Editorial: Trump administration turns international students into political pawns with ICE ruling

U.S. Immigration and Customs Enforcement intends to bar international college students from entering the country — or staying in it, if already here — if their scheduled fall course load is entirely online, forcing more than 1 million students to choose between their health and their education, according to a rule proposed last week.

It was a double whammy from the Trump administration: both xenophobic in its false suggestion that the greatest coronavirus threat is coming from outside our borders, and dismissive of COVID-19 dangers in seeking to compel colleges and universities with large international student populations to reopen their campuses for financial reasons, even as virus cases hit record levels and deaths rise in nearly every corner of the country.

Johns Hopkins University, which has nearly 5,000 international students, filed a lawsuit in federal court Friday to block the move, saying it “completely upended” the university’s academic planning. “The administration’s decision is gratuitous, cruel, and inimical to what this country is about,” JHU President Ronald J. Daniels said in a statement, calling the directive both “illegal and unconstitutional” and contrary to “the educational freedoms and humanitarian values that animate higher education” in America. Harvard and the Massachusetts Institute of Technology earlier filed similar lawsuits, and the University System of Maryland followed Monday, joining what is now a multistate effort. Chancellor Jay A. Perman said the ICE proposal is “capricious and callous,” undermines campus social distancing efforts and punishes international students without cause.

We expect the courts to swiftly block implementation of the rule and urge others to join the opposition in the hopes it will pressure ICE to back off on its deportation threats, which appear to be grounded more in politics than public health. During the spring and summer semesters, ICE allowed international students to take more online classes than normally allowed under federal rule, pulling the exemption only now, as President Donald Trump makes a push for on-campus education at all levels, from pre-K to graduate school.

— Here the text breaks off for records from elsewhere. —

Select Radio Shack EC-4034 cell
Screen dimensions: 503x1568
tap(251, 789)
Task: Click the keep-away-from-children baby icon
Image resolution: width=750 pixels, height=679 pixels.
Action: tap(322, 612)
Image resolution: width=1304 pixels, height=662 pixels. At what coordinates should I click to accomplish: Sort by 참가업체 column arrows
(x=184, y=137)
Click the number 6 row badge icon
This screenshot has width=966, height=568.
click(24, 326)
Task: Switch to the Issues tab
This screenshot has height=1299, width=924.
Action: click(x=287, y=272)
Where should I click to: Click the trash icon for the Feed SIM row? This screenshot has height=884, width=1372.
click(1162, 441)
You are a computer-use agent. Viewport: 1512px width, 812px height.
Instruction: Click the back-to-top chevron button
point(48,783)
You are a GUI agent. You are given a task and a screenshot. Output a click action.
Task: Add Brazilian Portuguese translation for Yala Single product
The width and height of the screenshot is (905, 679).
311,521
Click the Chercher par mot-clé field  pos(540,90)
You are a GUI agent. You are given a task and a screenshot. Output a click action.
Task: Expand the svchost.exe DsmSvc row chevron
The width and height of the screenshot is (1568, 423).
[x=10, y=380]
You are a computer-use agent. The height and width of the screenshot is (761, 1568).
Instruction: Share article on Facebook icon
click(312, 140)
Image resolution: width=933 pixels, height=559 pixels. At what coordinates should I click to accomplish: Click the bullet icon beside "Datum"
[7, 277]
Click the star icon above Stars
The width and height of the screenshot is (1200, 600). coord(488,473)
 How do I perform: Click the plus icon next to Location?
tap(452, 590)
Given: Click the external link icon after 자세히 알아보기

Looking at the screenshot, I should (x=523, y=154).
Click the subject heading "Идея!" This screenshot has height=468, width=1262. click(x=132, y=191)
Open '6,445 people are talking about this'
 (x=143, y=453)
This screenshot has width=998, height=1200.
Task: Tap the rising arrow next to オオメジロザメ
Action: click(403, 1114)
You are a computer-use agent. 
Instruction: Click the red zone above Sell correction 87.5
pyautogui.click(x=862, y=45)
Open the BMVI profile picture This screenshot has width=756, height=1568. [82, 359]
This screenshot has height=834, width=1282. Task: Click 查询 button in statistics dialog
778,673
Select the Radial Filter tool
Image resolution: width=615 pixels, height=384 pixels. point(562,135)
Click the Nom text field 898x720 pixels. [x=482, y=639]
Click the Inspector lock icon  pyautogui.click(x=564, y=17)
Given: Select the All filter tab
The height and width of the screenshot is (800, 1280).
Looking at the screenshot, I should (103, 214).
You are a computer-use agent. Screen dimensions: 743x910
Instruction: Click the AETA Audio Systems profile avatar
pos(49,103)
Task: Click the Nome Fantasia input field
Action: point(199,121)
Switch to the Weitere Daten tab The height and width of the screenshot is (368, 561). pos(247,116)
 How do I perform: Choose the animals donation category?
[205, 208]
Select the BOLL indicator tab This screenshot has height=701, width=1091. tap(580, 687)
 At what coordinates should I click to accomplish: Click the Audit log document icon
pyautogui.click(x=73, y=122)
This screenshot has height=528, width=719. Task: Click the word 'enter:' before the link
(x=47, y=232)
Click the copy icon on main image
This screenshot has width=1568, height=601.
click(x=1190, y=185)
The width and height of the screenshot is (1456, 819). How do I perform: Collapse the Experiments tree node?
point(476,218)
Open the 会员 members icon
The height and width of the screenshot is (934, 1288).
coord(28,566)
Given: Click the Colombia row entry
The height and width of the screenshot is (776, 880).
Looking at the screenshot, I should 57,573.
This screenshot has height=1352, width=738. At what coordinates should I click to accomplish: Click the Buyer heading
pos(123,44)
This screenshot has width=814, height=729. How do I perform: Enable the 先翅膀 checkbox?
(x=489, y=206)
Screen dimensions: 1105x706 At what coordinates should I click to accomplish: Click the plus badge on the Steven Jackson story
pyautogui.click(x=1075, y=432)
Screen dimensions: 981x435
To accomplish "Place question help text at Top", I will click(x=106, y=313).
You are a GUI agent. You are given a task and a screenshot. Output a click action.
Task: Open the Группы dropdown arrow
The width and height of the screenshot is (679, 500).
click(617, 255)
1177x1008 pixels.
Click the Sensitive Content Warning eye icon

But the pandemic rages on, with the situation worsening in many areas throughout America. Last week, five states recorded record deaths related to COVID-19, and over the weekend, Florida set a record for cases in a single day with 15,299.

“It is really serious, the country is not in a good place in respect to COVID right now,” Dr. Tom Inglesby, director of the Johns Hopkins Center for Health Security and an adviser to Maryland Gov. Larry Hogan, told “Fox News Sunday,” saying that the U.S. has lost sight of the basics and lost its urgency in the battle against coronavirus.

But what are we to expect when President Trump is falsely claiming that “The Mortality Rate for the China Virus in the U.S. is just about the LOWEST IN THE WORLD” and aggressively pushing to reopen the country? The messages to the public are, to say the least, mixed.

The decision from ICE comes as many universities are still weighing their options for the fall. Roughly 8% of American colleges and universities say they are planning for fully online instruction in the fall, including the entire California State University System and Harvard. They now must consider whether they will lose considerable portions of their student population to this rule. Higher education institutions, too, have faced significant budget cuts because of coronavirus and possible enrollment drops in the fall. International students contribute more than $125 million annually in tuition, housing, and fees to the University System of Maryland, Chancellor Perman said, and nearly $800 million to the state’s economy. Such students might be inclined to transfer to universities in their home countries due to the new restrictions or to other schools, though at this point, that may be impossible. Transfer deadlines for most universities have long passed.

Faculty members have gotten creative in trying to fight back, suggesting the creation of independent study courses that are in-person, but still socially distant. One Twitter thread among university professors — including someone from the University of Maryland, College Park — promised to host in-person courses where international students could stand 6 feet from instructors while participating. More than 12% of UMD’s student population is made up of international students. (Perhaps now would be a good time for the school to reconsider a controversial contract it maintains with ICE to provide the agency “cultural competency and counterterrorism” training).

We appreciate their ingenuity, but would prefer the proposed rule be removed altogether, rather than bent. International students enrich the campus experience for all by promoting diversity of thought, language and culture and by challenging others to think more globally. It’s time they were recognized for their contributions, and their place in this country protected, rather than abused as a political pawn.